"A magnitude daquilo que foi o investimento do Estado português na Efacec e a magnitude daquilo que podemos recuperar é similar", garante o ex-ministro António Costa Silva.
António Costa Silva reconhece que teria sido melhor que o processo de reprivatização da Efacec tivesse sido concluído com a portuguesa DST e não com a alemã mutares, mas não concorda com o Tribunal de Contas quando este diz que “nenhum objetivo foi conseguido e que acabou por ser saldar num fracasso”. E está confiante que o Estado vai reaver os 420 milhões injetados na Efacec.

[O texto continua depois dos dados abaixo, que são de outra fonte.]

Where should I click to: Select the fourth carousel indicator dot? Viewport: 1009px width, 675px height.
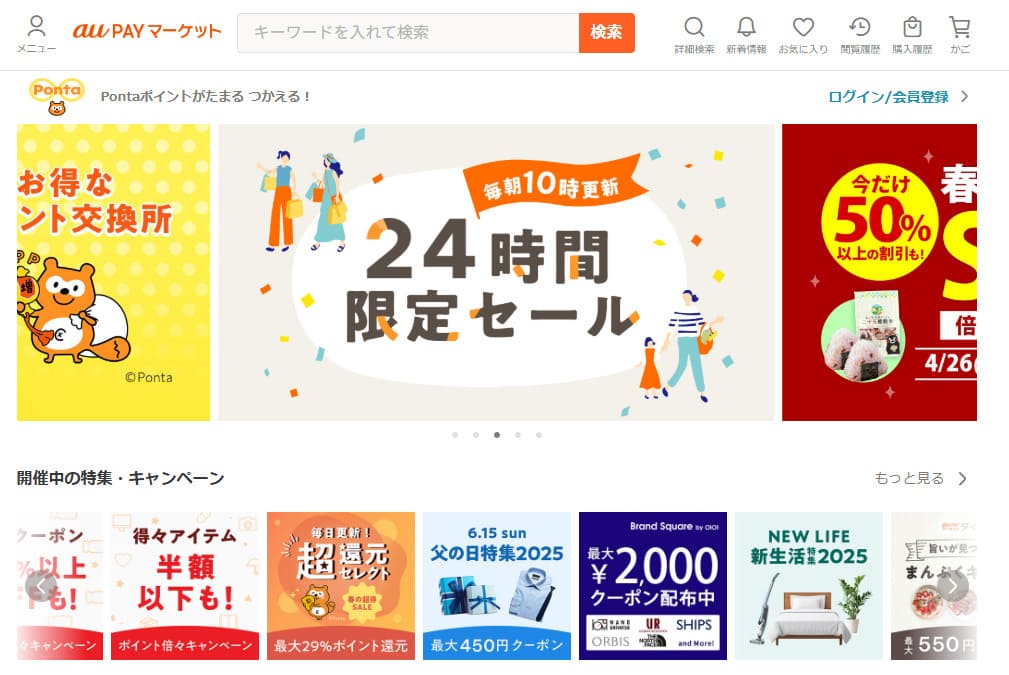tap(518, 435)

“Estava confiante que a solução com a DST ia avançar. Só que o acordo que foi assinado com a DST tinha pressupostos financeiros, ao nível das taxas de juro e do trade finance, que não foram aceites pela Comissão Europeia”, diz Costa Silva. “Se tivéssemos conseguido [vender à DST], tínhamos impedido muita coisa. Mas a vida não é aquilo que a gente quer. A vida é como aquilo que é possível fazer nas circunstâncias em que atuamos”, conclui.
Costa Silva faz questão de recordar que não estava no Governo quando foi decidida a nacionalização da Efacec. A decisão recai sobre os ombros do seu antecessor, Siza Vieira que atira as culpas do falhanço dos objetivos da nacionalização à forma como a reprivatização foi feita. Mas Costa Silva alinha com o Tribunal de Contas, quando diz que não se pode nacionalizar qualquer empresa. “O Estado não deve intervir nem salvar empresas quando há erros de gestão, erros de apreciação do mercado, há desorganização interna”, defende. E a nacionalização da Efacec resultou do envolvimento da acionista maioritária (71,73%) Isabel do Santos no Luanda Leaks.

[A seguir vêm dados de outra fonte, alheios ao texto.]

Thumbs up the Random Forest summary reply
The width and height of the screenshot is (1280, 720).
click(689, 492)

O Tribunal de Contas concluiu que nenhum dos objetivos da reprivatização Efacec foi cumprido. Como viu estas críticas?
Há conclusões do Tribunal de Contas que acompanho, outras acompanho menos. Queria só dizer que em relação à nacionalização da Efacec, eu não estava no Governo, quando a nacionalização foi decidida, creio que em julho de 2020. Só cheguei ao Governo em 2022. Apanhei o processo a meio da ponte. Trabalhei-o em articulação com o ministro das Finanças e o secretário de Estado das Finanças. A minha parte era encontrar uma solução. O meu trabalho foi mais na envolvente externa de encontrarmos uma solução de venda.

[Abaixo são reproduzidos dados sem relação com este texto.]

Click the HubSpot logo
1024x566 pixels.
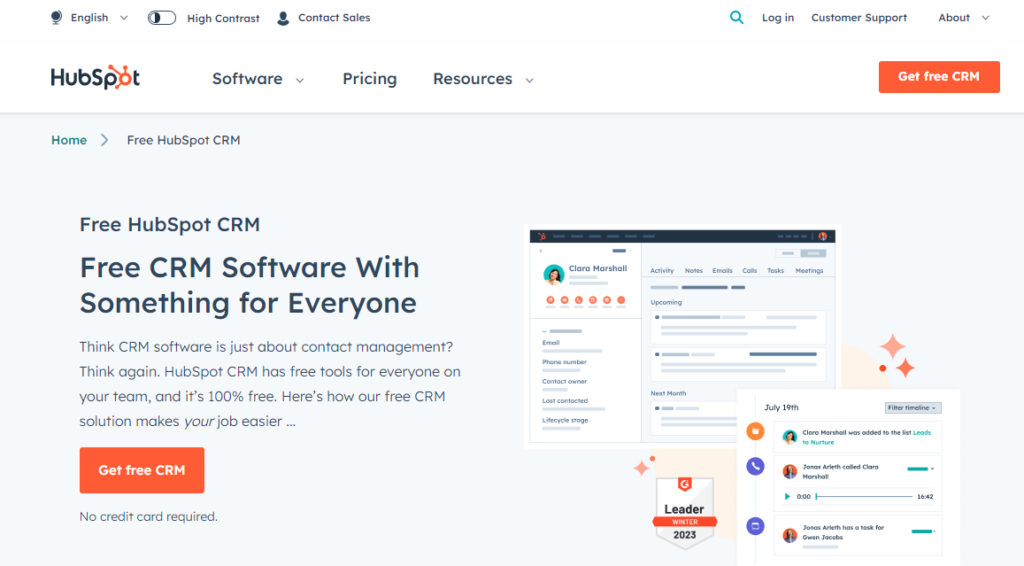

O Tribunal de Contas faz um trabalho exaustivo, penso que é muito importante e respeito muito o Tribunal de Contas. Há recomendações que acompanho. Por exemplo, não se pode nacionalizar qualquer empresa. Tem de haver uma política. Sou das pessoas que defende que o Estado não deve intervir nem salvar empresas quando há erros de gestão, erros de apreciação do mercado, há desorganização interna. O Estado aí não deve intervir. Neste caso decidiu intervir. A fundamentação é que era uma empresa tecnológica e, de facto, ela é muito importante e sobretudo no tecido norte do país. A Efacec tem só à sua volta um ecossistema de 2.800 pequenas e médias empresas que são fornecedoras de serviços. Durante este período de intervenção pagou a estas empresas mais de 440 milhões de euros. Em todo este período de intervenção em que a Efacec se manteve, pagou ao Estado português 100 milhões de euros em impostos e contribuições para a Segurança Social. E continuou a funcionar.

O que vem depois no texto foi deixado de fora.